<<<<

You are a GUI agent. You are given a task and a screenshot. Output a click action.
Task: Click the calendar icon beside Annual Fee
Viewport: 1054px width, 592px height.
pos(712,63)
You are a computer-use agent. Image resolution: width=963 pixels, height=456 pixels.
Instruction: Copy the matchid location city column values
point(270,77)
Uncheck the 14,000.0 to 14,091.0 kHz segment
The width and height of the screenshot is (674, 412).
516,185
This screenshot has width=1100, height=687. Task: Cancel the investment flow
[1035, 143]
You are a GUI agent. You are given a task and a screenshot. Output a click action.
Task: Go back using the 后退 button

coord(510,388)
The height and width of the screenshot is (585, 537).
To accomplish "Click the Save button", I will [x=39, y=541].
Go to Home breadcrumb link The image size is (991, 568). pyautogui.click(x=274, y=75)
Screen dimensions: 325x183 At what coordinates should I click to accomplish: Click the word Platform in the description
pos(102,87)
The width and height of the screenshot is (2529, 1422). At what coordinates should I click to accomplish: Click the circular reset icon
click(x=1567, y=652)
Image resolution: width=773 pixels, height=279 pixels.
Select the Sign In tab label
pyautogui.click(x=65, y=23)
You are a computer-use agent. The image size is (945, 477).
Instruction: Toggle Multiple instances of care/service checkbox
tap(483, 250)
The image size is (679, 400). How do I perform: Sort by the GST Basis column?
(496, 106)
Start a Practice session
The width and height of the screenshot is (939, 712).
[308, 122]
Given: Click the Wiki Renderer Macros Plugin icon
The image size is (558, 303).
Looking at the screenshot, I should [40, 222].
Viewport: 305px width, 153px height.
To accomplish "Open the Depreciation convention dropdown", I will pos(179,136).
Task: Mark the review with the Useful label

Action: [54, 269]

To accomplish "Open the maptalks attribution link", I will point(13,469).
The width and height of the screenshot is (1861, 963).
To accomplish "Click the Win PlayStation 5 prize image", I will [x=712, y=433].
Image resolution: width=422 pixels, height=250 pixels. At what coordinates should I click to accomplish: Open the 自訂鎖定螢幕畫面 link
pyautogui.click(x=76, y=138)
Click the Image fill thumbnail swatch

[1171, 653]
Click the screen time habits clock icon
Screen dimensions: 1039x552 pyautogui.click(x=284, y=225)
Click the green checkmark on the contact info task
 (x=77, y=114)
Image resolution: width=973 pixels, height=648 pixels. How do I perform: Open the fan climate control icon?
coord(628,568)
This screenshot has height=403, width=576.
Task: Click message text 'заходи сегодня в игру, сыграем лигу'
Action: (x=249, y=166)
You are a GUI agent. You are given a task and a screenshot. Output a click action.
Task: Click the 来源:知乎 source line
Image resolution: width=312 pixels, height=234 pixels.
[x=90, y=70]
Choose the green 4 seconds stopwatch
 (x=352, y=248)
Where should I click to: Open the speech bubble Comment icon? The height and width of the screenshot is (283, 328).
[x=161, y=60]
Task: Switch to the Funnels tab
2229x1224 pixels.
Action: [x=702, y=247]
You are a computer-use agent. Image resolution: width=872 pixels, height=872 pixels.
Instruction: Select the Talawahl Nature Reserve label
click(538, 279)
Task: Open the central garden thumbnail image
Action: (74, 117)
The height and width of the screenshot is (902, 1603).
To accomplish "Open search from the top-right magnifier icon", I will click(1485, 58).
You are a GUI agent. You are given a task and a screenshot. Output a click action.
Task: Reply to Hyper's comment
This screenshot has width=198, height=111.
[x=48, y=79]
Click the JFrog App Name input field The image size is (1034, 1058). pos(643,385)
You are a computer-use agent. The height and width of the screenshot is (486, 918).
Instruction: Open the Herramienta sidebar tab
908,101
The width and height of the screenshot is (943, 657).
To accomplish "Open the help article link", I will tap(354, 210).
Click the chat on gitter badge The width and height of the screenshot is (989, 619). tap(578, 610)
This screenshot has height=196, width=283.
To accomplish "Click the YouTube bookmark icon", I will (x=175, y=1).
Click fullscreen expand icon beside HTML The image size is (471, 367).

>>>>

> GIVEN PROBLEM: Reproduce everything from the entry containing "I will point(13,469)." down to the entry containing "(x=77, y=114)", switching "checkmark" to "tick mark" and leaving all else unchanged.

> RESPONSE TO THIS EXERCISE:
To accomplish "Open the maptalks attribution link", I will point(13,469).
The width and height of the screenshot is (1861, 963).
To accomplish "Click the Win PlayStation 5 prize image", I will [x=712, y=433].
Image resolution: width=422 pixels, height=250 pixels. At what coordinates should I click to accomplish: Open the 自訂鎖定螢幕畫面 link
pyautogui.click(x=76, y=138)
Click the Image fill thumbnail swatch

[1171, 653]
Click the screen time habits clock icon
Screen dimensions: 1039x552 pyautogui.click(x=284, y=225)
Click the green tick mark on the contact info task
 (x=77, y=114)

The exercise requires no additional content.